Menyelami Misteri Keracunan Kalbar Ikan Hiu Kearifan Lokal Alergi Tumpang Tindih

GEMAPOS.ID – Kasus keracunan yang menimpa 24 siswa Sekolah Dasar Negeri (SDN) 12 Kecamatan Benua Kayong, Ketapang, Kalimantan Barat, usai menyantap menu Makan Bergizi Gratis (MBG) berbahan ikan hiu, menjadi sorotan utama. Badan Gizi Nasional (BGN) angkat bicara menanggapi insiden tersebut, memberikan penjelasan terkait penggunaan ikan hiu dalam program MBG yang menuai perhatian publik.

Penyelidikan awal BGN menunjukkan adanya kemungkinan penyebab keracunan yang beragam, tidak hanya disebabkan oleh makanan, tetapi juga potensi alergi pada sebagian siswa. Bagaimana BGN menangani situasi ini dan apa langkah-langkah yang diambil untuk mencegah kejadian serupa terulang kembali? Mari kita simak penjelasannya.

Kearifan Lokal dalam Menu MBG dan Penjelasan BGN

Wakil Kepala BGN, Nanik S. Deyang, menjelaskan bahwa penggunaan ikan hiu dalam program MBG di wilayah tersebut merupakan bagian dari kearifan lokal pangan setempat. Hal ini didasarkan pada kebiasaan masyarakat yang mengonsumsi ikan hiu sebagai bagian dari diet mereka.

“Kalau di daerah itu biasa mengonsumsi hiu, maka bisa digunakan sebagai menu. Sama seperti tongkol yang jadi andalan di daerah lain,” ujar Nanik S. Deyang, saat ditemui di Bogor pada Kamis, 25 September 2025.

Penyebab Keracunan dan Kemungkinan Alergi

Nanik juga menyoroti kemungkinan lain di balik kasus keracunan ini. Ia menegaskan bahwa tidak semua kasus keracunan murni disebabkan oleh makanan yang dikonsumsi. Beberapa siswa mungkin mengalami reaksi alergi terhadap bahan makanan tertentu, seperti udang atau mayones.

Untuk mengantisipasi hal ini, BGN telah melakukan pendataan alergi siswa penerima manfaat program MBG. Namun, Nanik mengakui masih ada kemungkinan adanya sekolah yang belum terdata secara lengkap.

“Tidak semua dugaan keracunan murni karena makanan. Ada yang bisa disebabkan alergi, misalnya udang atau mayones,” tambahnya.

Langkah Antisipasi dan Evaluasi Program

BGN memastikan bahwa makanan yang terbukti menyebabkan keracunan tidak akan digunakan kembali dalam program MBG. Hal ini menjadi langkah preventif untuk melindungi kesehatan dan keselamatan siswa.
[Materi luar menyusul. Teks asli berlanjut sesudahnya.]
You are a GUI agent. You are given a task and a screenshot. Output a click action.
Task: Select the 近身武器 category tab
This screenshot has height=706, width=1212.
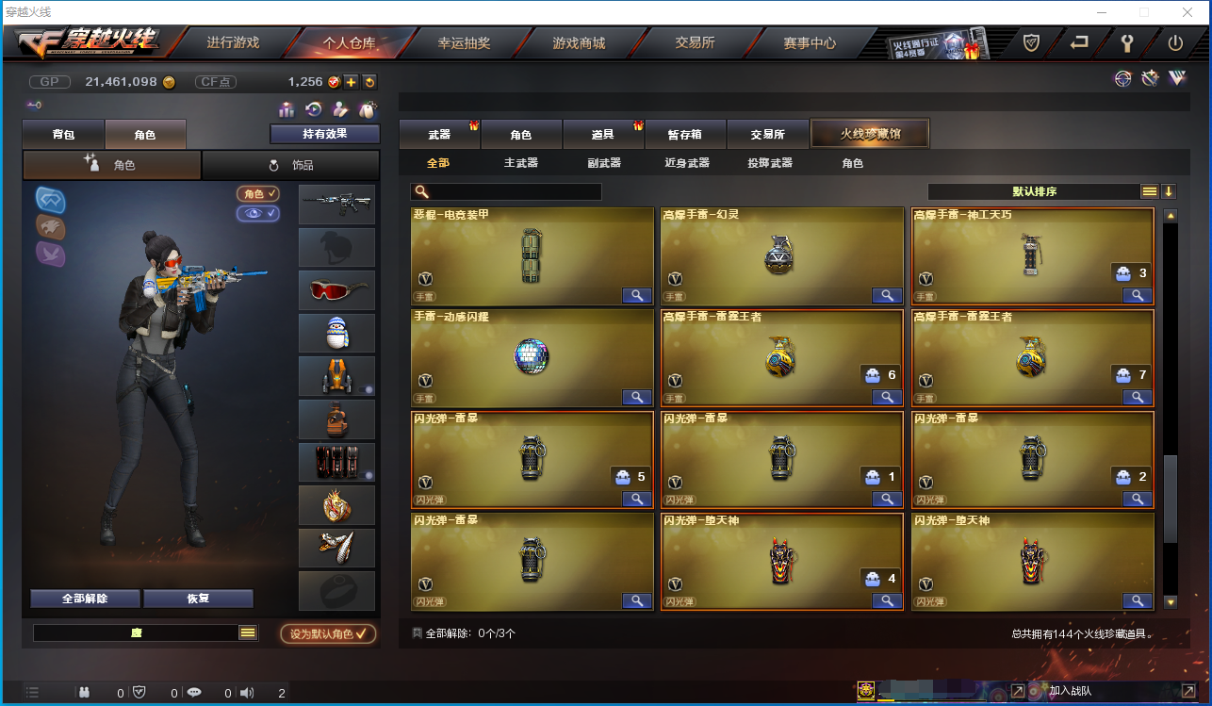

Kasus keracunan ini mendorong BGN untuk melakukan evaluasi menyeluruh terhadap program MBG. Evaluasi ini mencakup peninjauan terhadap menu makanan, prosedur penyediaan makanan, serta pendataan alergi siswa.

Sebelumnya, program MBG juga sempat menuai kontroversi terkait usulan penggunaan serangga sebagai sumber protein. Kepala BGN, Dadan Hindayana, menjelaskan bahwa hal tersebut merupakan upaya untuk menyesuaikan dengan kebiasaan pangan di daerah tertentu, namun tetap berpegang pada standar gizi yang dibutuhkan anak-anak.

“Standar MBG bukan pada menu, melainkan pada komposisi gizi sesuai kebutuhan anak,” tegasnya.